Upgrade improvements

- Push config dir logic out of module and use host variables instead.
- Backup master config with ansible utility.
- Add error handling for the upgrade config module.
- Add verbose option to installer.
- Return details on what we changed when upgrading config.
- Cleanup use of first master.
- Don't install upgrade rpms to check what version we'll upgrade to.

4 files changed, 93 insertions, 101 deletions

diff --git a/playbooks/adhoc/upgrades/library/openshift_upgrade_config.py b/playbooks/adhoc/upgrades/library/openshift_upgrade_config.py
index 60f4fd8b8..0894efa52 100755
--- a/playbooks/adhoc/upgrades/library/openshift_upgrade_config.py
+++ b/playbooks/adhoc/upgrades/library/openshift_upgrade_config.py
@@ -5,11 +5,8 @@
 """Ansible module for modifying OpenShift configs during an upgrade"""
 
 import os
-import shutil
 import yaml
 
-from datetime import datetime
-
 DOCUMENTATION = '''
 ---
 module: openshift_upgrade_config
@@ -20,21 +17,14 @@ requirements: [ ]
 EXAMPLES = '''
 '''
 
-def get_cfg_dir():
-    """Return the correct config directory to use."""

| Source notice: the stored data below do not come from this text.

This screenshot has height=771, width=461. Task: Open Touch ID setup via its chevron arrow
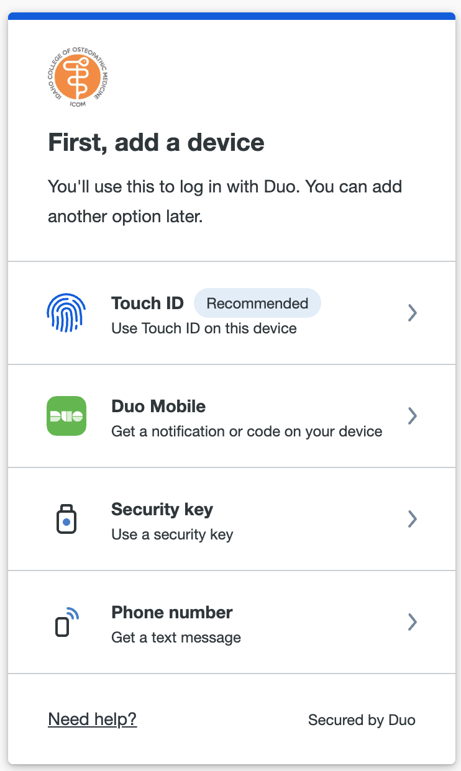412,313
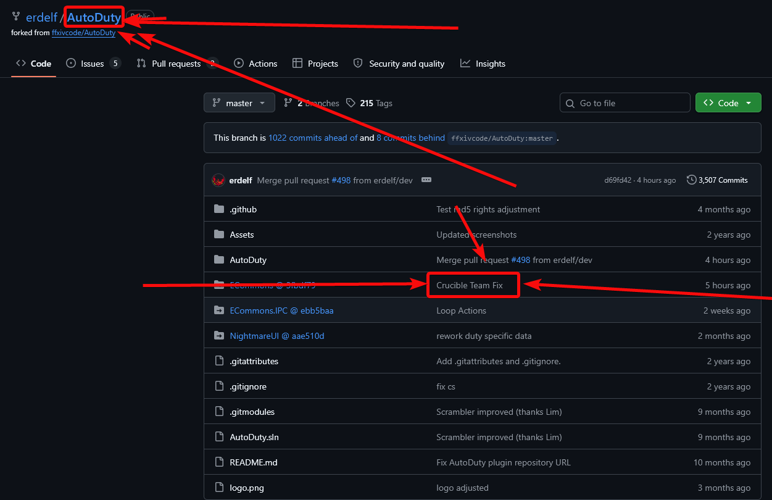
Task: Expand commit message ellipsis button
Action: pyautogui.click(x=426, y=180)
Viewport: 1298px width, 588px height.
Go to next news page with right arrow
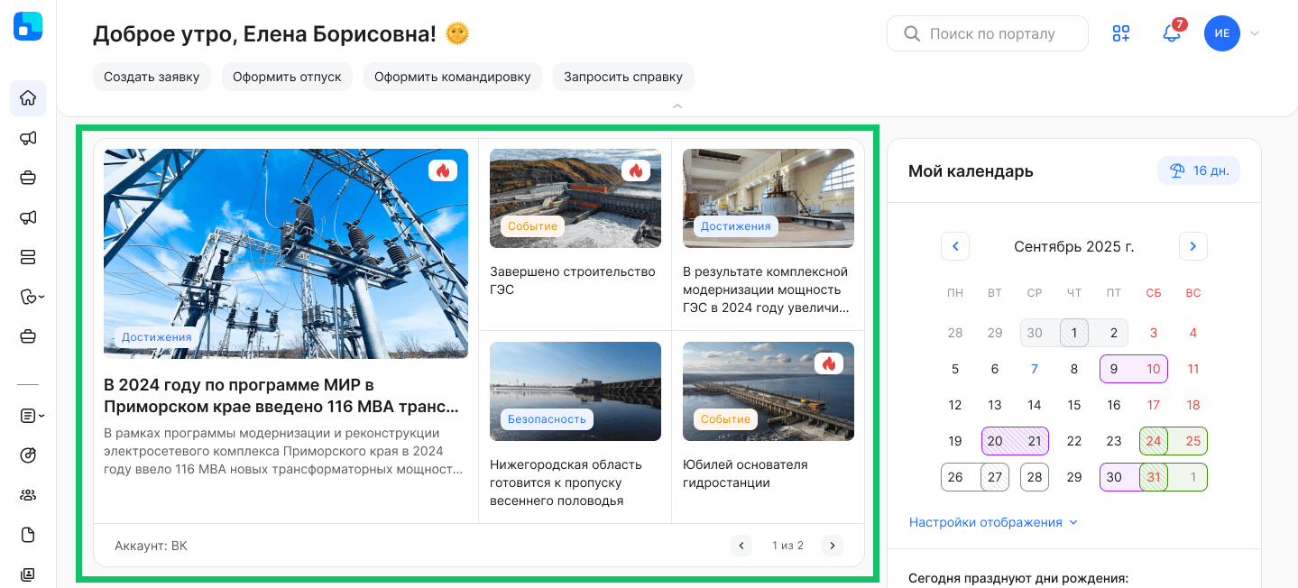pyautogui.click(x=832, y=546)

-    cfg_path = '/etc/origin/'
-    if not os.path.exists(cfg_path):
-        cfg_path = '/etc/openshift/'
-    return cfg_path
-
 
-def upgrade_master_3_0_to_3_1(backup):
+def upgrade_master_3_0_to_3_1(module, config_base, backup):
     """Main upgrade method for 3.0 to 3.1."""
-    changed = False
+    changes = []
 
     # Facts do not get transferred to the hosts where custom modules run,
     # need to make some assumptions here.

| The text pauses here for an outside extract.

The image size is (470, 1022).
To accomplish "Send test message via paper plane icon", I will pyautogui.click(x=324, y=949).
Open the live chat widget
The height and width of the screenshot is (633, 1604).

-    master_config = os.path.join(get_cfg_dir(), 'master/master-config.yaml')
+    master_config = os.path.join(config_base, 'master/master-config.yaml')
 
     master_cfg_file = open(master_config, 'r')
     config = yaml.safe_load(master_cfg_file.read())

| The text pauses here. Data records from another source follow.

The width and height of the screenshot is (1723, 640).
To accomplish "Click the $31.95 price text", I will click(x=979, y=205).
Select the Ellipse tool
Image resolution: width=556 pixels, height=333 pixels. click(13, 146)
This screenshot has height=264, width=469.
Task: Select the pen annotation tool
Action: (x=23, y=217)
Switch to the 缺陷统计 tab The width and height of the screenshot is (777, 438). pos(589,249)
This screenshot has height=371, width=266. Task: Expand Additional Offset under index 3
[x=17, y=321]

@@ -45,6 +35,7 @@ def upgrade_master_3_0_to_3_1(backup):
         'v1beta3' in config['apiLevels']:
         config['apiLevels'].remove('v1beta3')
         changed = True
+        changes.append("master-config.yaml: removed v1beta3 from apiLevels")
     if 'apiLevels' in config['kubernetesMasterConfig'] and \
         'v1beta3' in config['kubernetesMasterConfig']['apiLevels']:
         config['kubernetesMasterConfig']['apiLevels'].remove('v1beta3')
@@ -57,27 +48,26 @@ def upgrade_master_3_0_to_3_1(backup):
 #            'certFile': 'master.proxy-client.crt',
 #            'keyFile': 'master.proxy-client.key'
 #       }
+#        changes.append("master-config.yaml: added proxyClientInfo")
 
-    if changed:
+    if len(changes) > 0:
         if backup:
-            timestamp = datetime.now().strftime('%Y%m%d%H%M%S')
-            basedir = os.path.split(master_config)[0]
-            backup_file = os.path.join(basedir, 'master-config.yaml.bak-%s'
-                                       % timestamp)
-            shutil.copyfile(master_config, backup_file)
+            # TODO: Check success:
+            module.backup_local(master_config)
+
         # Write the modified config:
         out_file = open(master_config, 'w')
         out_file.write(yaml.safe_dump(config, default_flow_style=False))
         out_file.close()
 
-    return changed
+    return changes
 
 
-def upgrade_master(from_version, to_version, backup):
+def upgrade_master(module, config_base, from_version, to_version, backup):
     """Upgrade entry point."""
     if from_version == '3.0':
         if to_version == '3.1':
-            return upgrade_master_3_0_to_3_1(backup)
+            return upgrade_master_3_0_to_3_1(module, config_base, backup)
 
 
 def main():
@@ -89,6 +79,7 @@ def main():
 
     module = AnsibleModule(
         argument_spec=dict(
+            config_base=dict(required=True),
             from_version=dict(required=True, choices=['3.0']),
             to_version=dict(required=True, choices=['3.1']),
             role=dict(required=True, choices=['master']),
@@ -101,12 +92,18 @@ def main():
     to_version = module.params['to_version']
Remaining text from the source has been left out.